Libby was Dale’s girlfriend since freshman year. She was also queen bitch… also since freshmen year. She was holding court at the cool table when she called over to congratulate Mia on winning Juliet. This “congratulation” was of course just an expertly designed passive aggressive warning. Libby may as well have lifted her leg and pissed on Dale’s shoes to mark her territory, making sure to curl her lip to show her fangs. This icy splash may have cooled Mia’s enthusiasm for a moment, but on her walk home images again projected in her line of sight. Images of her lying on a stone tablet, waking to find Dale dead. But in this version Romeo awakes and makes love to her right there.

That night Mia was convinced of something she has always wanted to believe to be true; star-crossed lovers do exist. Was Dale thinking the same? She knew the next few weeks would be the most important of her life. She took a deep breath. Going back to watching Dale from the other side of the playground was unthinkable now. Gifts like this only come once in a lifetime. 

At the first read through Dale proved to all the drama club skeptics that he belonged. He read beautifully, he was unabashed, funny when he needed to be, earnest when it called for it. He brought life to the role. Even Christophe, who felt he was cheated out of Romeo due to politics and now had to settle for Tybalt, was impressed, despite envy.

As the weeks went on and show time approached Mia felt more and more sure that Dale was as in love with her as she was with him.
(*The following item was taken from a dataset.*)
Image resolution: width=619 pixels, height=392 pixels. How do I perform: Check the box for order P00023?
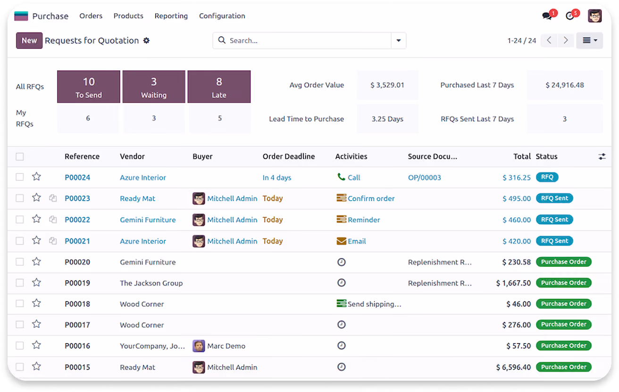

During one rehearsal of the balcony scene, she looked deep into Dale’s eyes. Dale looked deep into hers. The moment was the most powerful she ever felt. It was only interrupted when Christophe piped in with the next line. Mr. Graham told him to shut up and that he had ruined the moment.

When they were off stage the usual formalities of high school social pecking order still applied. But now when Dale passed her in the hall he would give her a warm smile and say, “I look forward to rehearsal my sweet sweet Juliet.”